Can grape juice help bring back your memory?

12 people is a tiny sample. Results unlikely to be statistically significant

Drinking purple grape juice can reduce or even reverse memory loss, scientists claim. In a study, those who drank a pure variety for 12 weeks saw their performance improve in a series of mental tests. Experts believe antioxidants in the skin and juice of the fruit are behind the results. Scientists from the psychiatry department at the University of Cincinnati carried out a study involving 12 people with early memory loss.

They were split into two groups, with one drinking pure 100 per cent Concord juice from grapes grown in the Concord region of Massachusetts, and the other a placebo. Both groups were given regular memory tests over three months. These involved them being asked to learn lists and remember items placed in a certain order. The researchers found the results of those who drank the grape juice showed an improvement the longer the trial went on.

Dr Robert Krikorian, who carried out the study, presented the findings at the International Polyphenols and Health Conference in Harrogate, North Yorkshire, yesterday. 'Following the treatment, those drinking Concord grape juice demonstrated a significant improvement in list learning,' he said. 'And trends suggested improved short-term memory retention and spatial, non-verbal memory. 'The results involving Concord grape juice are very encouraging and certainly warrant an additional study. 'A simple, easy-to-incorporate dietary intervention that could improve or protect memory function, such as drinking Concord grape juice, may be beneficial for the ageing population.'

The study adds weight to the theory that antioxidant-rich foods and drinks may help preserve brain function and slow or reverse memory decline. [Even if they reduce your lifespan]

Dr Krikorian's trial involved a dozen adults aged 75-80 suffering from early memory loss.

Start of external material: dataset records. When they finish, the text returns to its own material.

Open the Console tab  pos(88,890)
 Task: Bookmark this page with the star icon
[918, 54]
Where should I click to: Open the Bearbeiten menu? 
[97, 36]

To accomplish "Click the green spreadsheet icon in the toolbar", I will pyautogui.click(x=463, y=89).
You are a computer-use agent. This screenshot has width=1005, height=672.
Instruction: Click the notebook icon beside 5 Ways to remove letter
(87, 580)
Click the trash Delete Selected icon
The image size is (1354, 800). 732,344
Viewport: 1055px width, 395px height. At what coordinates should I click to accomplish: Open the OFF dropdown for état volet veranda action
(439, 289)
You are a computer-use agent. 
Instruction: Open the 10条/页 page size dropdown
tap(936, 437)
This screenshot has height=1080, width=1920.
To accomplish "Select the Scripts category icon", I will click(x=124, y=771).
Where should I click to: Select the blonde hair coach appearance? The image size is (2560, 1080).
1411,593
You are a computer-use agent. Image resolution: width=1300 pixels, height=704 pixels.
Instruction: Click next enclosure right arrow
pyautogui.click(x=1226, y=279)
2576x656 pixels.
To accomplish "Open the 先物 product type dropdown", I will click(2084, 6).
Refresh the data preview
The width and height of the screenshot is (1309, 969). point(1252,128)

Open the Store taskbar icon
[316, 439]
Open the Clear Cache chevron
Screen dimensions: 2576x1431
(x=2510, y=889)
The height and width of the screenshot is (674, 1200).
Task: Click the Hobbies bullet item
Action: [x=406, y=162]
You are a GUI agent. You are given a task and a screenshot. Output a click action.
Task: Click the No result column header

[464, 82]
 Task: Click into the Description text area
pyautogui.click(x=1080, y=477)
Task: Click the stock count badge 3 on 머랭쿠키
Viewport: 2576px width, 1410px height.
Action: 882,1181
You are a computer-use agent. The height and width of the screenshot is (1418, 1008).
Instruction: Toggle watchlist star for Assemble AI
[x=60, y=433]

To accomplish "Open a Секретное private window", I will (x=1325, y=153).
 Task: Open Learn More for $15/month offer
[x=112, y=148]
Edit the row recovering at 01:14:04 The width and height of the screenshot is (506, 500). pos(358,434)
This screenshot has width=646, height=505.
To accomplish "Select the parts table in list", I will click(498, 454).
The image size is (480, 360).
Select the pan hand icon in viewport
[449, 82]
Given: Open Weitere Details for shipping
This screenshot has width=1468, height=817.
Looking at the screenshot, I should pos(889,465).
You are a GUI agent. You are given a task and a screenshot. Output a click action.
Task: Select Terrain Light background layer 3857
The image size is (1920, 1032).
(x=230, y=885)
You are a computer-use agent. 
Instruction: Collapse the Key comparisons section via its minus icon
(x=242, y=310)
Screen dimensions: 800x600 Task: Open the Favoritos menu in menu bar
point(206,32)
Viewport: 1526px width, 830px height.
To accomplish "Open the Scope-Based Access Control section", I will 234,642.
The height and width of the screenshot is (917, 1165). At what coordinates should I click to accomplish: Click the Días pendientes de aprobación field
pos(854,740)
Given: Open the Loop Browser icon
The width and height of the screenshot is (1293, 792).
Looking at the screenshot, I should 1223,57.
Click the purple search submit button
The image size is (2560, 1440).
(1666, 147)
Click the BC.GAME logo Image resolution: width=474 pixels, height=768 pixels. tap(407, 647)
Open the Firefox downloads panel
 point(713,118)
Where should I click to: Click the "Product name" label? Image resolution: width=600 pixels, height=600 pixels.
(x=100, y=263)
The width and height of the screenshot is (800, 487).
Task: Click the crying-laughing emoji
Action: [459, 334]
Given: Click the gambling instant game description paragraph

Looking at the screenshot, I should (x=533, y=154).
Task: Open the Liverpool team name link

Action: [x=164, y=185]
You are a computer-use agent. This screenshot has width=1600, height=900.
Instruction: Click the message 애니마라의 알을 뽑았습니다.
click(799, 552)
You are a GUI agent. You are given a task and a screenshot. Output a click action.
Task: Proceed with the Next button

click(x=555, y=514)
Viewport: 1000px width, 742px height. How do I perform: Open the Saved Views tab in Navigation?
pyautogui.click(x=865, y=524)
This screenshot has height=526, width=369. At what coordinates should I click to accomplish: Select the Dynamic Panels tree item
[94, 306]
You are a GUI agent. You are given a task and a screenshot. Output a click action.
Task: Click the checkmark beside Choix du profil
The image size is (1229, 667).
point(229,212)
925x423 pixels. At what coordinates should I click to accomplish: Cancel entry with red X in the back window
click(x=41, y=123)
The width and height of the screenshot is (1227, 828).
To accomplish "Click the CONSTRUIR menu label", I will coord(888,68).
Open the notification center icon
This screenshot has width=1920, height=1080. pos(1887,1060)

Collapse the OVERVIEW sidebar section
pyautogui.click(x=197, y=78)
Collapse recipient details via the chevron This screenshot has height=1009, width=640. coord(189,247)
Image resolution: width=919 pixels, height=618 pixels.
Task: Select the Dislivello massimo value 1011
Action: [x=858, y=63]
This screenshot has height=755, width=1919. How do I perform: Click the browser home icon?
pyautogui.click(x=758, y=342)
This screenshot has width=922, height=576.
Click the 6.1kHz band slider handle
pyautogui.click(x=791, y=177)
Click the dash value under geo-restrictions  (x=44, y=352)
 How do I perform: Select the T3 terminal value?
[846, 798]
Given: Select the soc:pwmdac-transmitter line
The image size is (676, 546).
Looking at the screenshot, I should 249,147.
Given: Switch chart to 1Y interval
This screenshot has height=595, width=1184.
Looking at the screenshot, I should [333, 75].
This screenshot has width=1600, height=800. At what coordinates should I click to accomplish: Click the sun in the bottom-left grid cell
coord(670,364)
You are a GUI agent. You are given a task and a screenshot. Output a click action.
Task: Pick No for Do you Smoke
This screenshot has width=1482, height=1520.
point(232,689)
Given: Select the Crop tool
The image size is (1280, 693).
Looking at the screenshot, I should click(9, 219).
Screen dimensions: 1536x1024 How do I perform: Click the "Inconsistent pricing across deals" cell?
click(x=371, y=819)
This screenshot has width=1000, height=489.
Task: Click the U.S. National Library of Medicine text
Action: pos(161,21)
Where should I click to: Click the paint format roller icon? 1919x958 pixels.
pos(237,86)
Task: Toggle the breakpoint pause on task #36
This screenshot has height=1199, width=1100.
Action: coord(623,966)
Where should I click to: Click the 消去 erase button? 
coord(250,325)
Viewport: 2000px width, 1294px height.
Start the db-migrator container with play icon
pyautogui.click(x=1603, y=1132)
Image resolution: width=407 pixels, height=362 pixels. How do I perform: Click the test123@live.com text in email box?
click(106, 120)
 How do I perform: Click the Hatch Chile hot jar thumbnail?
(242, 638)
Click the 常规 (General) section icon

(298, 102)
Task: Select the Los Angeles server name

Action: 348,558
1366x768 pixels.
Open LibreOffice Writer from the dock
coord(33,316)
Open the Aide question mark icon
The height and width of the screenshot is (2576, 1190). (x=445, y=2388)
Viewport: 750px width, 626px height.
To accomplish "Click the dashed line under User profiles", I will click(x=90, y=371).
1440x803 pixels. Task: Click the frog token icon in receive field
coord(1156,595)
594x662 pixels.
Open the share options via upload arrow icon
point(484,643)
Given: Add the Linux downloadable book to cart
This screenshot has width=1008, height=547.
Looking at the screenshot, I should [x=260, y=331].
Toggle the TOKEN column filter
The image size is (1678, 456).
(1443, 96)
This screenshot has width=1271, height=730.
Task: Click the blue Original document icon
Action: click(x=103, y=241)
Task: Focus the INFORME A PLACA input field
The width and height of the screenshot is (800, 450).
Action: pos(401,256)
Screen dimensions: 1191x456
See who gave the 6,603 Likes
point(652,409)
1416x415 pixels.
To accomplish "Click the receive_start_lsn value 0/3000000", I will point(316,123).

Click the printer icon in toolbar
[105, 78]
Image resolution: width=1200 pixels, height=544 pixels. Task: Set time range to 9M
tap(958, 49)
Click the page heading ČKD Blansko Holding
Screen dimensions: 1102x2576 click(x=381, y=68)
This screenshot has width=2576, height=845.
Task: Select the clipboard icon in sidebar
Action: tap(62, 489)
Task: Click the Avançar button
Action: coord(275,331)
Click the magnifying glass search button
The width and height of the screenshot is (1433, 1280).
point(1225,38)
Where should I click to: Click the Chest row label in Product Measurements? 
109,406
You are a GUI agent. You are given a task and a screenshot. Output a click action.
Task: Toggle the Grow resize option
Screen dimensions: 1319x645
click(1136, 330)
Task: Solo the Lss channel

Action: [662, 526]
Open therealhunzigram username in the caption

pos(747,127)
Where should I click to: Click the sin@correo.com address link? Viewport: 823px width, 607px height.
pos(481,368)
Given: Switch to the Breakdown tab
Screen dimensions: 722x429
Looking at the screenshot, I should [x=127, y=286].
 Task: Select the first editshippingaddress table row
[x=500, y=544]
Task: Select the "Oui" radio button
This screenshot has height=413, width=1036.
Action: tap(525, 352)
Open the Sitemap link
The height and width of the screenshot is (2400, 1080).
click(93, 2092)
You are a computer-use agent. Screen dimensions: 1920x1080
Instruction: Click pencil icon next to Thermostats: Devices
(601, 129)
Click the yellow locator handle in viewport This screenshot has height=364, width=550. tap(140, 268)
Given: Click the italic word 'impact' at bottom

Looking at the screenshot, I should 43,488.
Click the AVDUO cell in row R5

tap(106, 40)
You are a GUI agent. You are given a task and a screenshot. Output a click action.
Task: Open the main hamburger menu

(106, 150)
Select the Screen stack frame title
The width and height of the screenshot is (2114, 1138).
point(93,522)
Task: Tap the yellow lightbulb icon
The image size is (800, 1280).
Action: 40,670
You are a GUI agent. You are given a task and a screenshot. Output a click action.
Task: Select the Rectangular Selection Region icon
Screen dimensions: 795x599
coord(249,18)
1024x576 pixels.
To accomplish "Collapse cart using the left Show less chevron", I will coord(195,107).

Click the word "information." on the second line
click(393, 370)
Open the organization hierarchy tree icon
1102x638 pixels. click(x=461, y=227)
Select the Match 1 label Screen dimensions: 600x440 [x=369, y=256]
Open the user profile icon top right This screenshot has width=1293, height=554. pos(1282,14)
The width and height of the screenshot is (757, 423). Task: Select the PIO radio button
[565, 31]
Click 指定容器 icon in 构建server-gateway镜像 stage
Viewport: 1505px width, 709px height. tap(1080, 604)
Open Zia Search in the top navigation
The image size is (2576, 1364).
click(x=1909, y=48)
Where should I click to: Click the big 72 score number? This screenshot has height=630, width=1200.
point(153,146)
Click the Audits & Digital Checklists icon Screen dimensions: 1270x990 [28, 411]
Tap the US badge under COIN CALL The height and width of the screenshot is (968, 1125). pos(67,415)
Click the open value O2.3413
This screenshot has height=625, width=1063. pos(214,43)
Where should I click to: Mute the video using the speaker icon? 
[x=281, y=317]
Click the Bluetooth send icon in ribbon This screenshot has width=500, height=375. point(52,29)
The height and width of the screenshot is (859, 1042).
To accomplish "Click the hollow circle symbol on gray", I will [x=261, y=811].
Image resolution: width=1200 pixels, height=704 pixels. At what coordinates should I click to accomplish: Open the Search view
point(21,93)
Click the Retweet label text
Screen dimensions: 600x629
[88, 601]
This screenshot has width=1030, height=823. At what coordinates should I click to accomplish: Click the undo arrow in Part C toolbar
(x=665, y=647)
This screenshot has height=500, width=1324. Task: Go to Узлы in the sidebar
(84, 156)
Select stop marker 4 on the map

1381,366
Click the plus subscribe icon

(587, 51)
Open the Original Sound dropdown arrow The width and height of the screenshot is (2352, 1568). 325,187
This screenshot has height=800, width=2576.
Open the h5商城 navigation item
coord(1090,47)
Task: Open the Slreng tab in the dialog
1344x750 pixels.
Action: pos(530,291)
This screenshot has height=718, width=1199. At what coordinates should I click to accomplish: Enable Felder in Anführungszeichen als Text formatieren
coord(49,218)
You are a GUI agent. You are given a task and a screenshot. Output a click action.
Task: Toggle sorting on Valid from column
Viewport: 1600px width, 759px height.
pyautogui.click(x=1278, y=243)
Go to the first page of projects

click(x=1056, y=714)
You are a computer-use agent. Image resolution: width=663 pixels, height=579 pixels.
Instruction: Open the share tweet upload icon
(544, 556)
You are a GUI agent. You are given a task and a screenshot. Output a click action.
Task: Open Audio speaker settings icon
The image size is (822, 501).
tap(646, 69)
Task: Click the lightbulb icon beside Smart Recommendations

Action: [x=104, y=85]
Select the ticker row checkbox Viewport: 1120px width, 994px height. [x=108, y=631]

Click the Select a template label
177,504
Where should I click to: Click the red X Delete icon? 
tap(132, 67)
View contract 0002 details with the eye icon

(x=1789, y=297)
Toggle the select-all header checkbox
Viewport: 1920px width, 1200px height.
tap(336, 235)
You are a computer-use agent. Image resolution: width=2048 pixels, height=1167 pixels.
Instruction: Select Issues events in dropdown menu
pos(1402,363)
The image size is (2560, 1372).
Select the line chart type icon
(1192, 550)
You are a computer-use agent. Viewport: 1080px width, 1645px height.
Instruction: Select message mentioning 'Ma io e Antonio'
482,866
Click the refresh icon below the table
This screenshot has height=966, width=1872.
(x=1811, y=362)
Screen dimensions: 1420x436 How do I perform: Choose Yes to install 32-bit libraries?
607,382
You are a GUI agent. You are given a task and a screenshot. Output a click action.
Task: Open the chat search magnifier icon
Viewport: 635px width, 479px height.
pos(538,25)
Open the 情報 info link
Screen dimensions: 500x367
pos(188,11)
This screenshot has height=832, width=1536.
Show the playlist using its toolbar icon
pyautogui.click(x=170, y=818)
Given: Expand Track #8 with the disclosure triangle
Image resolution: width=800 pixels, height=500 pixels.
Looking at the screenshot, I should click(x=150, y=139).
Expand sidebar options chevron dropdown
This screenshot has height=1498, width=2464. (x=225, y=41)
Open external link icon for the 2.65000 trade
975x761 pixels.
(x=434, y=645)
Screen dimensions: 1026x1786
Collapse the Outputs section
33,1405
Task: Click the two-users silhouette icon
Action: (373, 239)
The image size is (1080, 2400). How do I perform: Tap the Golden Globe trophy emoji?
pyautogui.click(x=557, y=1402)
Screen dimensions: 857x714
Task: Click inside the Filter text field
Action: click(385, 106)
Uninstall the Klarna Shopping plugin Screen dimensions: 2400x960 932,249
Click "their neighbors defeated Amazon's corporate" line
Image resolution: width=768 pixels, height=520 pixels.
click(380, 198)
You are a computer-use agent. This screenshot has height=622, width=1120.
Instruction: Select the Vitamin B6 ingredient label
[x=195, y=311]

During the 12 weeks in which each participant in the trial drank 100 per cent Concord grape juice or a placebo, they were assessed for memory function including verbal and non-verbal tasks.

In 2006 research in the U.S. found that drinking fruit and vegetable juices frequently could significantly cut the risk of developing Alzheimer's disease. The large-scale study at Vanderbilt University followed almost 2,000 people for up to ten years. Scientists found that the risk was 76 per cent lower for those who drank juice more than three times a week, compared with those who drank it less than once a week. [Possibly because juice drinking is a practice most popular among the middle class. The workers probably drink Coke]


1 comment:

Sharon said...

re: "one drinking pure 100 per cent Concord juice" - - - in what quantity? 4 ounces? 6 ounces?